The goal of propensity score weighting is to weight the population of observations such that the distribution of confounders is balanced between the exposure groups. Put another way, we are, in principle, removing the arrows between the confounders and exposure in the DAG, so that the confounding paths no longer distort our estimates. Here’s the distribution of the propensity score by group, created by geom_mirror_histogram() from the halfmoon package for assessing balance in propensity score models:

library(halfmoon)
ggplot(net_data_wts, aes(.fitted)) +
  geom_mirror_histogram(
    aes(fill = net),
    bins = 50
  ) +
  scale_y_continuous(labels = abs) +
  labs(x = "propensity score")

Figure 2.4: A mirrored histogram of the propensity scores of those who used nets (top, blue) versus those who who did not use nets (bottom, orange). The range of propensity scores is similar between groups, with those who used nets slightly to the left of those who didn’t, but the shapes of the distribution are different.

The weighted propensity score creates a pseudo-population where the distributions are much more similar:

ggplot(net_data_wts, aes(.fitted)) +
  geom_mirror_histogram(
    aes(group = net),
    bins = 50
  ) +
  geom_mirror_histogram(
    aes(fill = net, weight = wts),
    bins = 50,
    alpha = .5
  ) +
  scale_y_continuous(labels = abs) +
  labs(x = "propensity score")

Figure 2.5: A mirrored histogram of the propensity scores of those who used nets (top, blue) versus those who who did not use nets (bottom, orange). The shaded region represents the unweighted distribution, and the colored region represents the weighted distributions. The ATE weights up-weight the groups to be similar in range and shape of the distribution of propensity scores.

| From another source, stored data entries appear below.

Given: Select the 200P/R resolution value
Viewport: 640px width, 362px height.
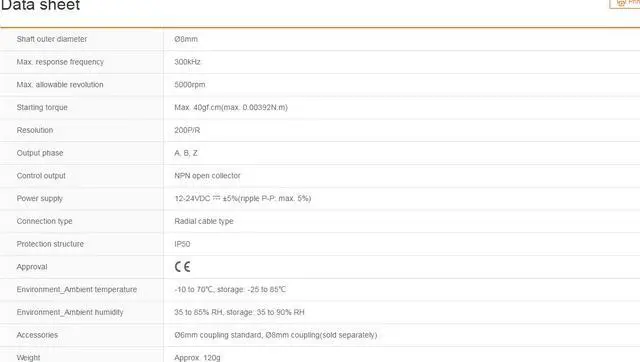Looking at the screenshot, I should pos(187,130).
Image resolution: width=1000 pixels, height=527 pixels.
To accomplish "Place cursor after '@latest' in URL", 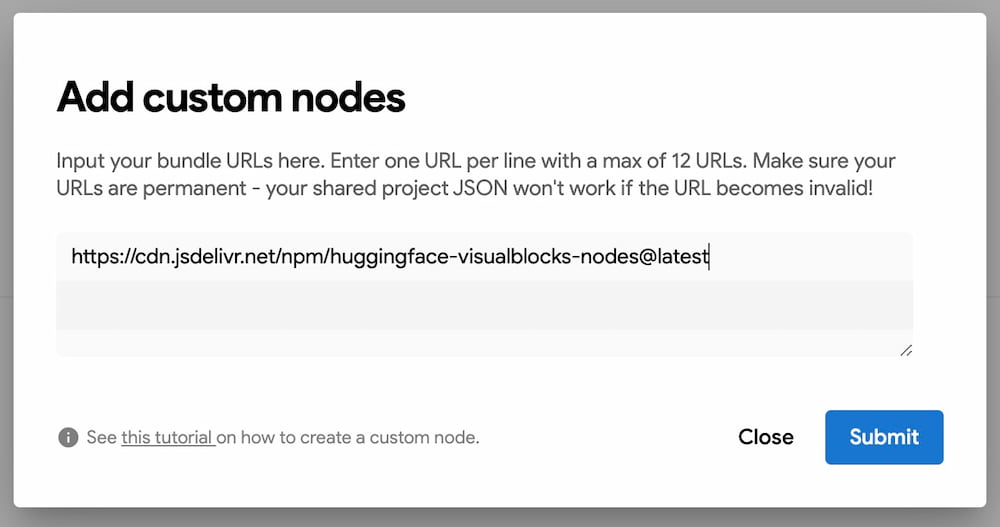I will (709, 257).
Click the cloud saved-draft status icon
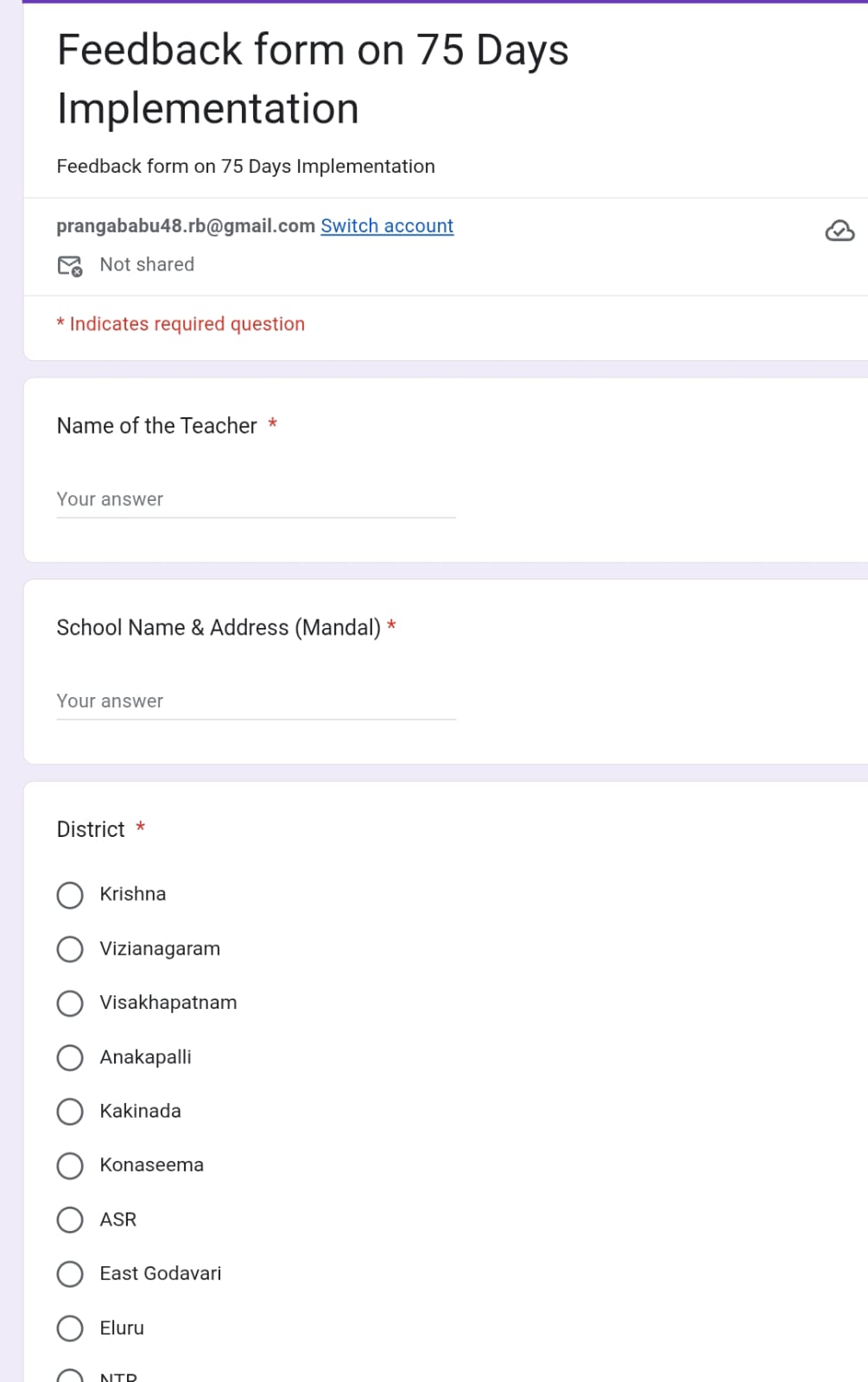Viewport: 868px width, 1382px height. click(839, 231)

In this example, the unweighted distributions are not awful—the shapes are somewhat similar here, and the overlap quite a bit—but the weighted distributions in Figure 2.5 are much more similar.

Unmeasured confounding

Propensity score weighting and most other causal inference techniques only help with observed confounders—ones that we model correctly, at that. Unfortunately, we still may have unmeasured confounding, which we’ll discuss below.

Randomization is one causal inference technique that does deal with unmeasured confounding, one of the reasons it is so powerful.

We might also want to know how well-balanced the groups are by each confounder. One way to do this is to calculate the standardized mean differences (SMDs) for each confounder with and without weights. We’ll calculate the SMDs with tidy_smd() then plot them with geom_love().

plot_df <- tidy_smd(
  net_data_wts,
  c(income, health, temperature),
  .group = net,
  .wts = wts
)

ggplot(
  plot_df,
  aes(
    x = abs(smd),
    y = variable,
    group = method,
    color = method
  )
) +
  geom_love()

Figure 2.6: A love plot representing the standardized mean differences (SMD) between exposure groups of three confounders: temperature, income, and health. Before weighting, there are considerable differences in the groups. After weighting, the confounders are much more balanced between groups.

A standard guideline is that balanced confounders should have an SMD of less than 0.1 on the absolute scale. 0.1 is just a rule of thumb, but if we follow it, the variables in Figure 2.6 are well-balanced after weighting (and unbalanced before weighting).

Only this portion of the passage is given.